@Massimo posted the following interesting message on Yahoo AWE forum:
"Tether Drag doesn’t affect the wing speed or the system AE.
The reasons are quite easy to figure out:
During the tests, we pushed a wing at 2400m and 65m/s observing no tether drag issues. This demonstrates KiteGen’s right to reject the overly simplistic analysis based on the “system drag” idea that combines rope and wing, which appeared for the first time in the Loyd patent, the validity of which is limited to tethered aircraft (A) equipped with a tail that drives and forces the pitch.
Thanks to in-depth research and simulation, it has been established that the drag of the rope is irrelevant to wing speed and energy production. It is, instead, simply a geometric dynamic, conceptually affecting the path in airspace only (B). Tether drag only limits the crosswind motion distance that can be achieved in one stroke, before the wing has to change direction. This is a feature that could be successfully exploited by the control in order to extend the wind power spot.
Issues related to transverse wave propagation on the rope. The wing is typically set to fly at 80 m/s. When the wing changes direction, a new displacement transverse wave acts upon the rope, while the axial wave is running at 270 m/s. Such a transverse wave is slow, due the air mass added to the rope’s linear density, taking several seconds to affect the entire rope. Thus, the wing has the freedom to fly for a few hundred meters before the rope bending will change its optimal angle toward the wind. The models adopted in literature expose an excessively tight time boundary or even a snapshot to track such behavior.
Rope drag is applied axially to the wing, the same effect that gravity has on gliders, that obviously never slows the aircraft. The force vector representing the drag of the ropes binding the wing is only manifested axially, thus thrusting the wing as with gliders. (above picture B case)
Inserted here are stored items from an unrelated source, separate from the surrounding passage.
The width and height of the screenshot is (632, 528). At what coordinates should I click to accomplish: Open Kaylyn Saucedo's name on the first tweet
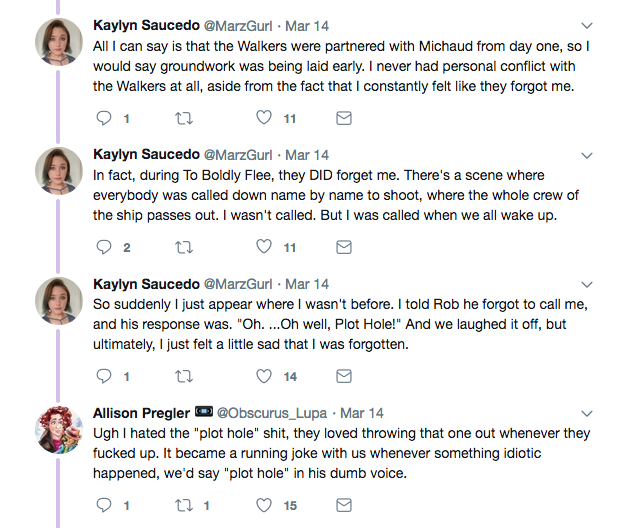[x=146, y=25]
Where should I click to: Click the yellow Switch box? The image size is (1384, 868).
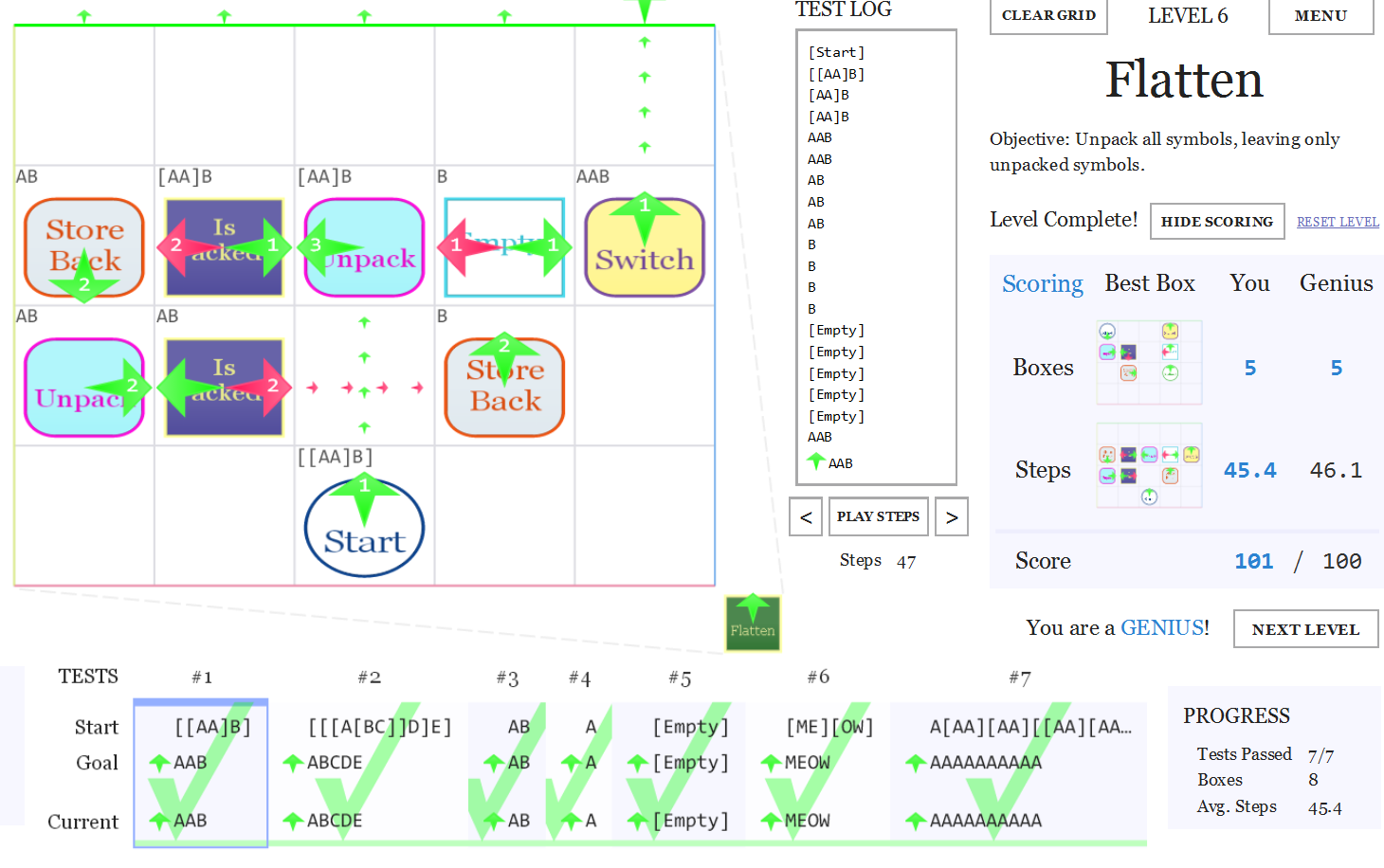pos(645,247)
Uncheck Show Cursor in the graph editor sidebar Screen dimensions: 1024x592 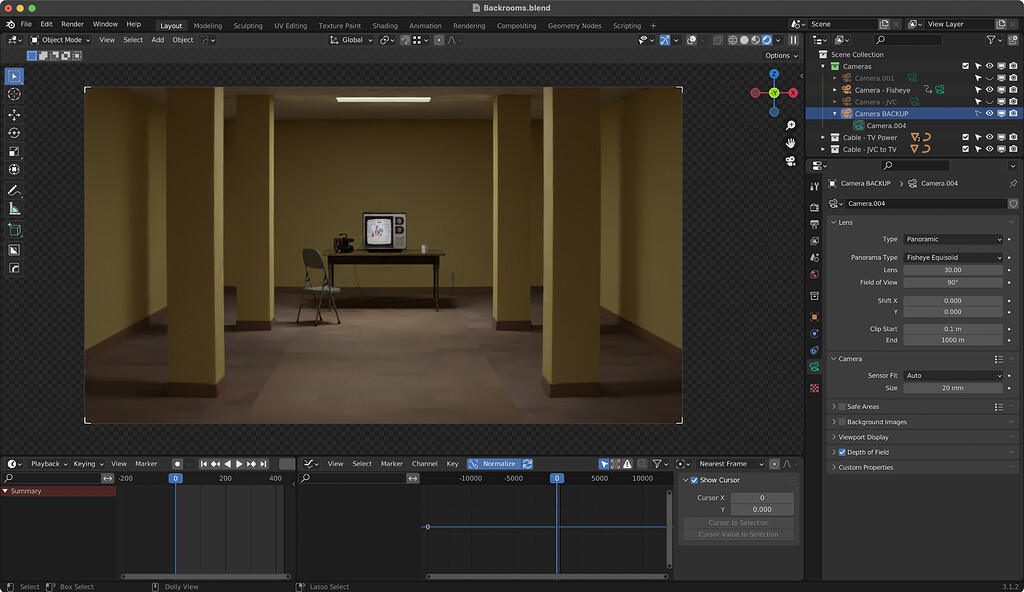pos(694,480)
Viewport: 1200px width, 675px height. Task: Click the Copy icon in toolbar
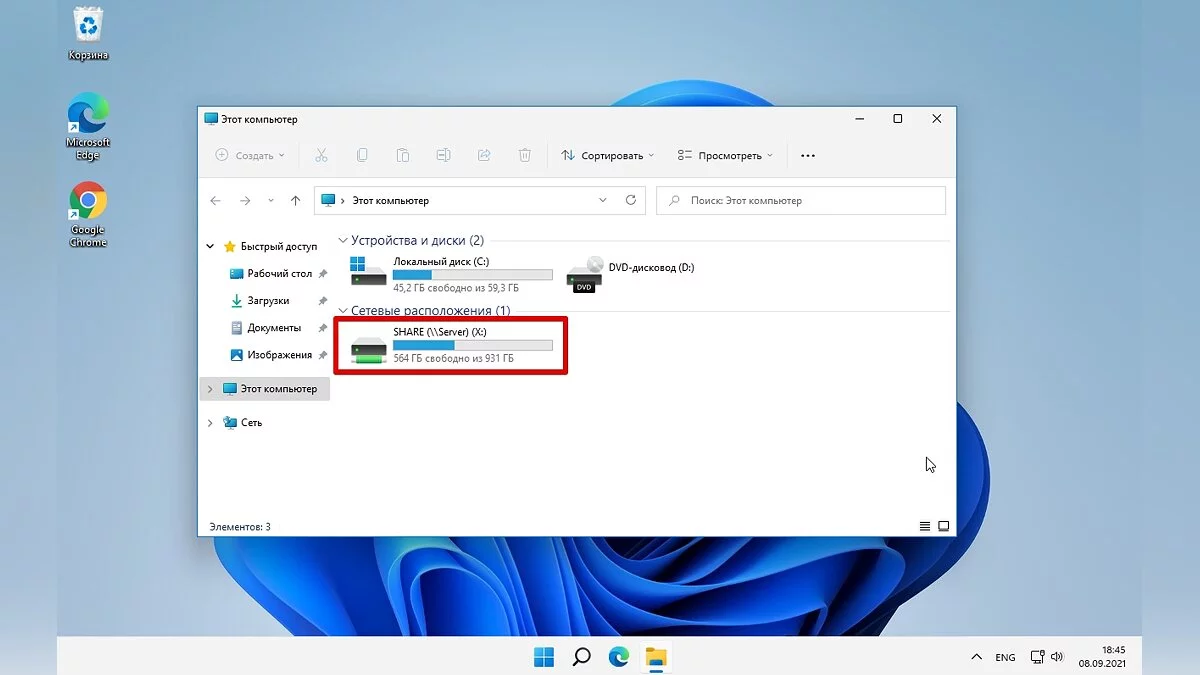pyautogui.click(x=362, y=155)
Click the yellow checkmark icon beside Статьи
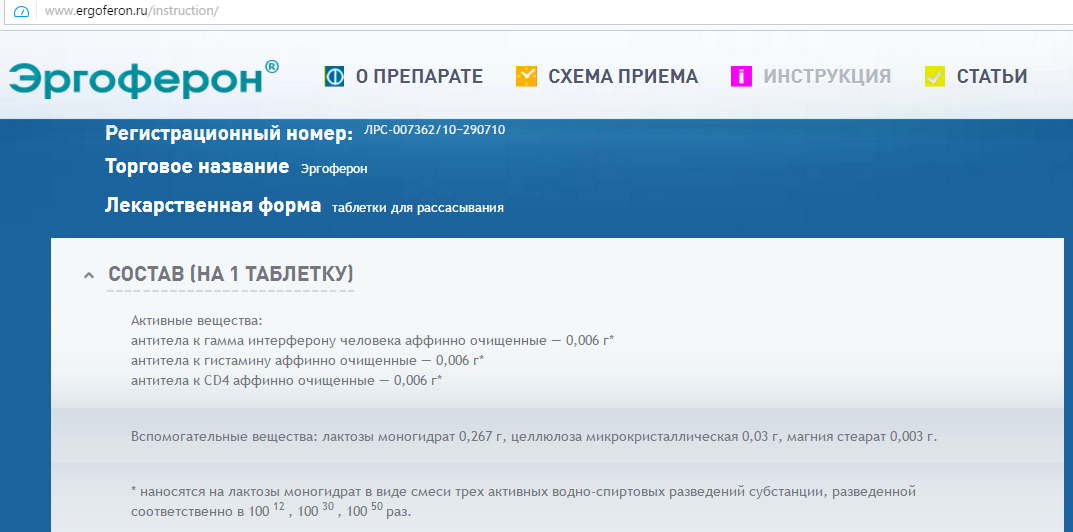The image size is (1073, 532). (935, 76)
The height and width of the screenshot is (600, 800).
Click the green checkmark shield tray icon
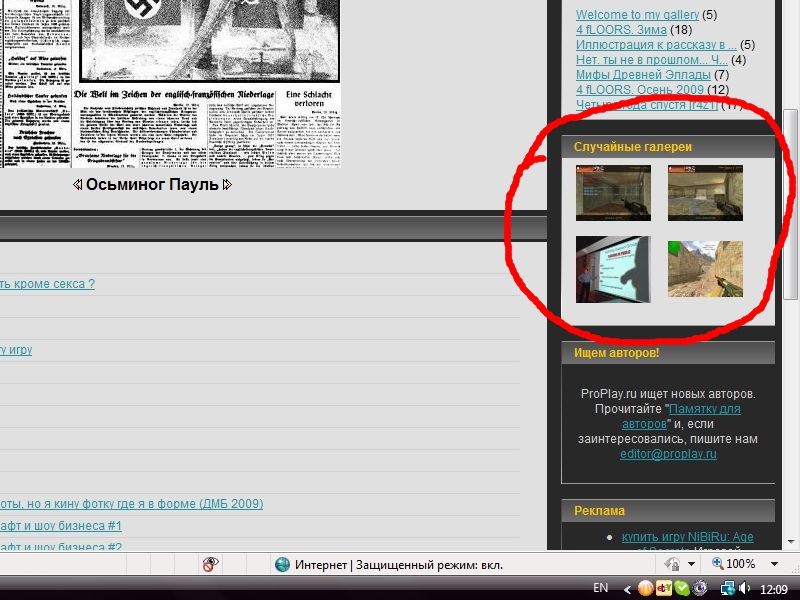681,589
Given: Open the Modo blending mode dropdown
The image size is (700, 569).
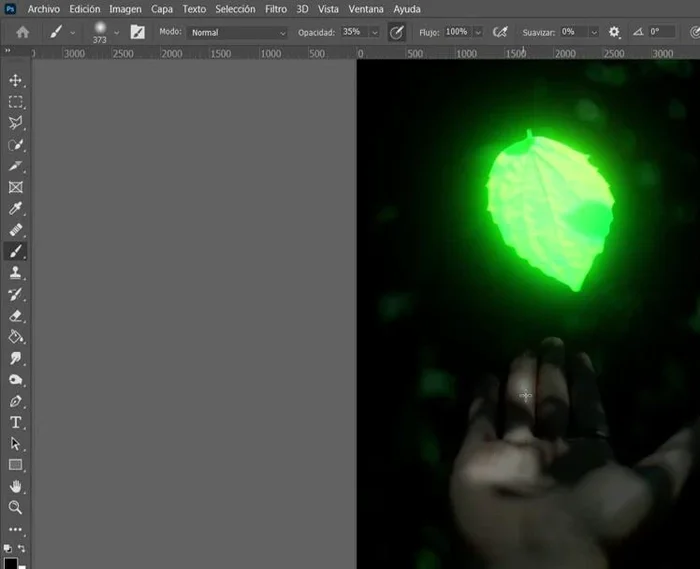Looking at the screenshot, I should [x=238, y=32].
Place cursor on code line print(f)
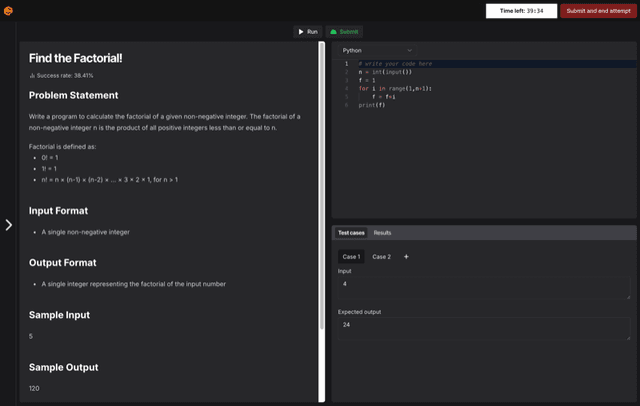 tap(371, 105)
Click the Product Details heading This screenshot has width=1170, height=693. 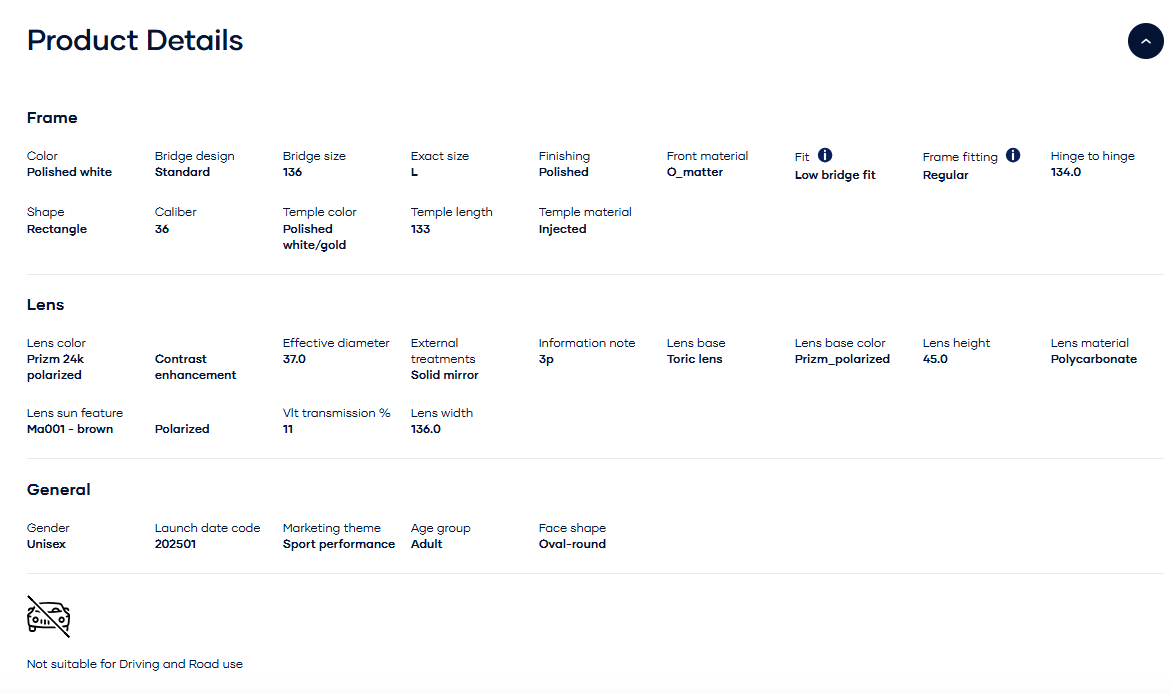point(135,41)
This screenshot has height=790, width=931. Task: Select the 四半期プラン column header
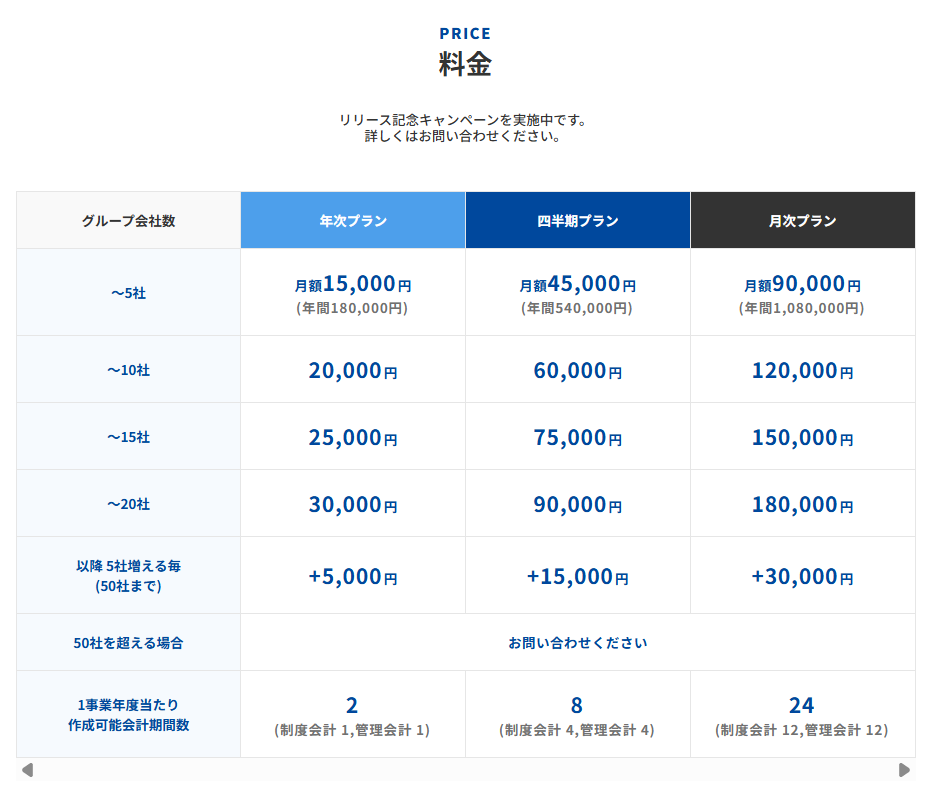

As Gustav Eiffel taught us, the Reynold number of the segment of rope near the wing reaches a high value where a new effect called the “drag crisis” takes place, greatly reducing it.
The tether drag issue is speculation based on a fixed cylinder in a flow experiment setup, with a measured coefficient ranging between 1.2 and 1.5. The ropes are light in specific weight which means they are locally free to oscillate and rotate on the axis, dynamically losing air pressure accumulation, thus they cannot be compared to a typical fixed cylinder in a flow.
Larger scales create a lessening of the significance of the issue; this due to the rope section and Reynolds surface ratio, rope section is squared function of the diametre and the drag surface is linear, an advantage that grows dramatically with increasing scale.
The scientific committee of KiteGen published an article trying to explain the limits and errors of the proposed models in the literature review, unfortunately no skilled audience.
Furthermore, in order to gain more flight freedom, KiteGen patented ropes that were appropriately tapered in order to reduce the drag coefficient to 0.03, instead of the classic 1.2 of a cylinder immersed in a fluid that the ropes are immersed in as well. This patent applies to the domain of possible and potential future enhanced optimization of the technology.
To repeat, as this is an extremely important concept, because the production of energy depends on the square of the flight speed, the drag of the ropes is not added to that of the wing, which remains free to fly at the speed of its glide factor or aerodynamic efficiency."
For me it is quite new. Thanks for your observations.